◆ THE TASK ◆
With the images removed, return every line below exactly as it reads.

◆ Saved entries ◆
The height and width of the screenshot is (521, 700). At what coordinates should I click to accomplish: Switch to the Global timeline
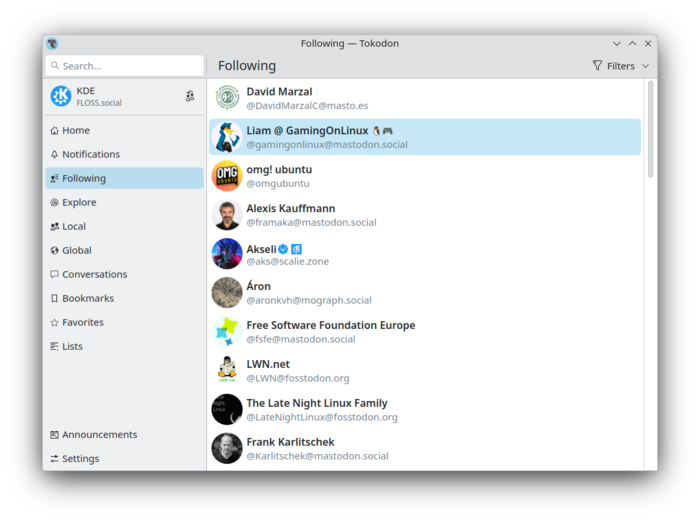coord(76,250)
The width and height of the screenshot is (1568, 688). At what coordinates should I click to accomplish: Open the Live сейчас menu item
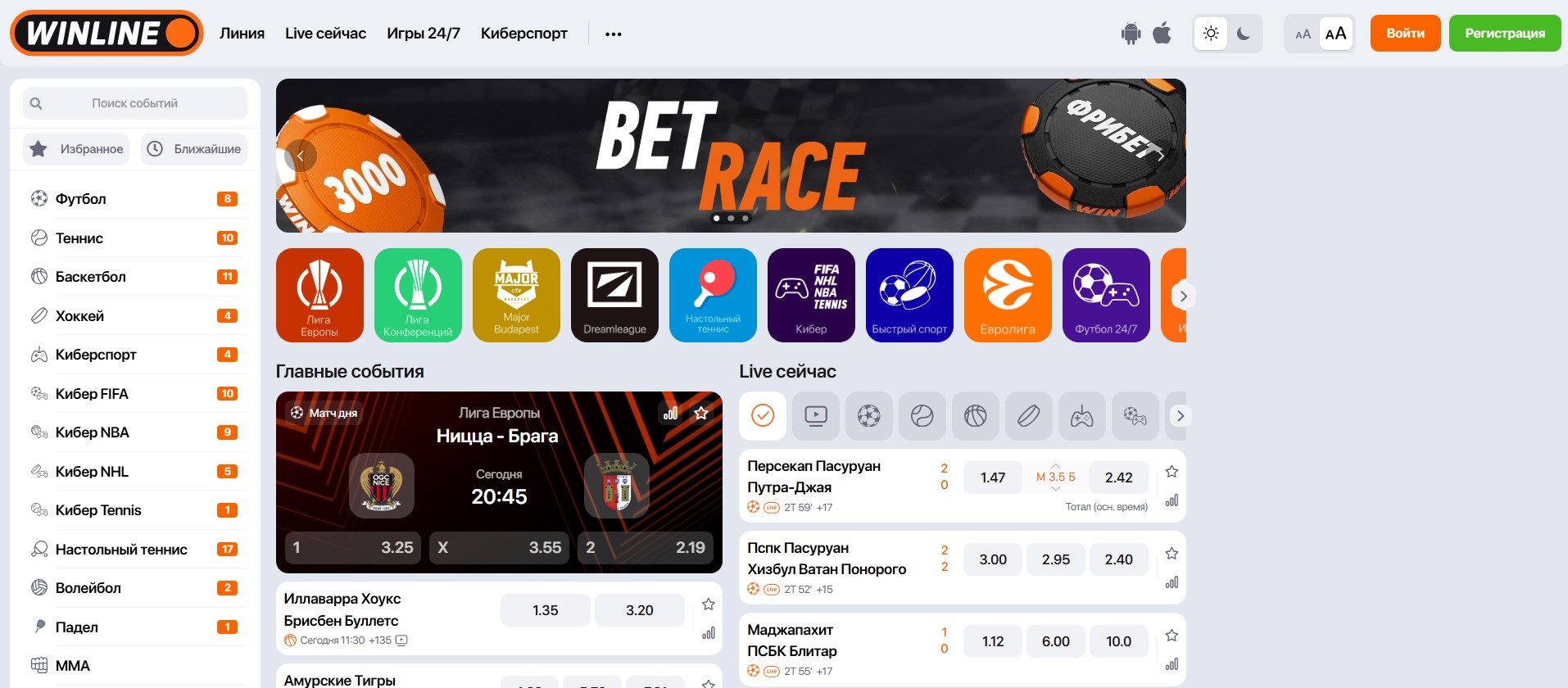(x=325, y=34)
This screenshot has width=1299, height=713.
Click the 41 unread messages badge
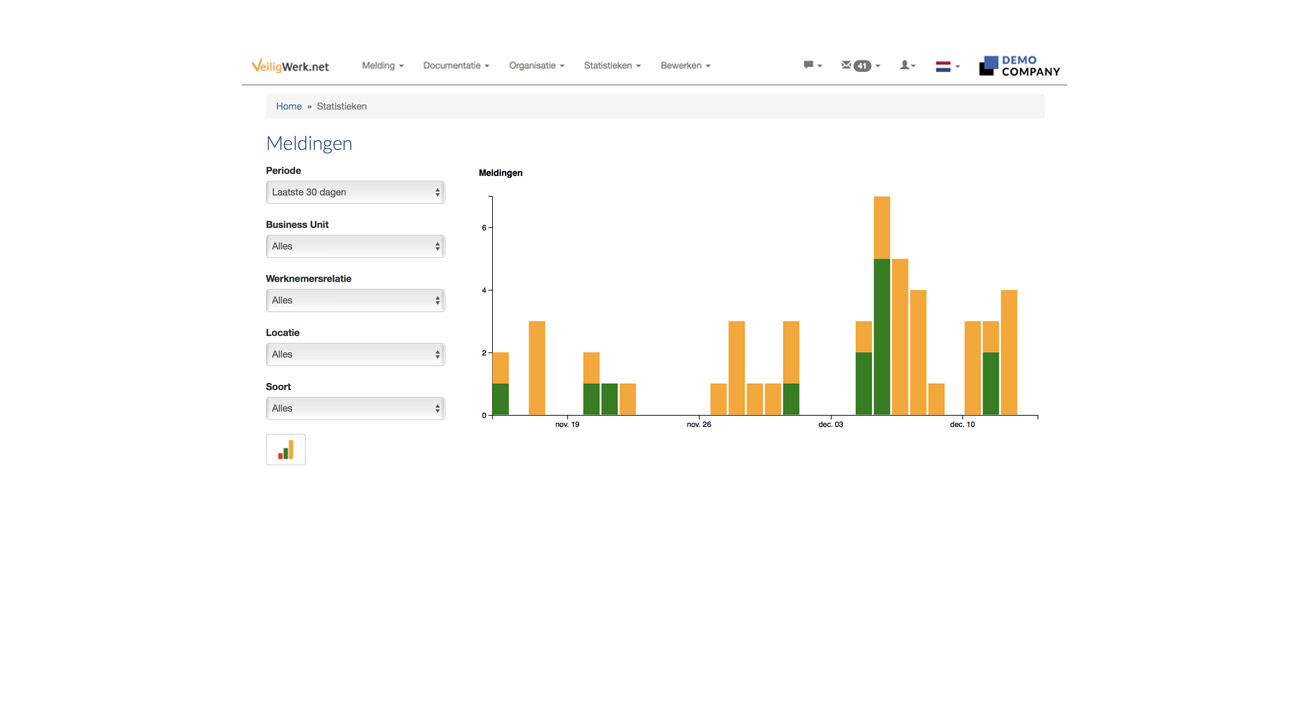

◆ RESULT OF THIS EXERCISE ◆
The height and width of the screenshot is (521, 700). At what coordinates should I click to accomplish: Switch to the Global timeline
coord(76,250)
The width and height of the screenshot is (1568, 688). At what coordinates should I click to accomplish: Open the Live сейчас menu item
(x=325, y=34)
This screenshot has width=1299, height=713.
Click the 41 unread messages badge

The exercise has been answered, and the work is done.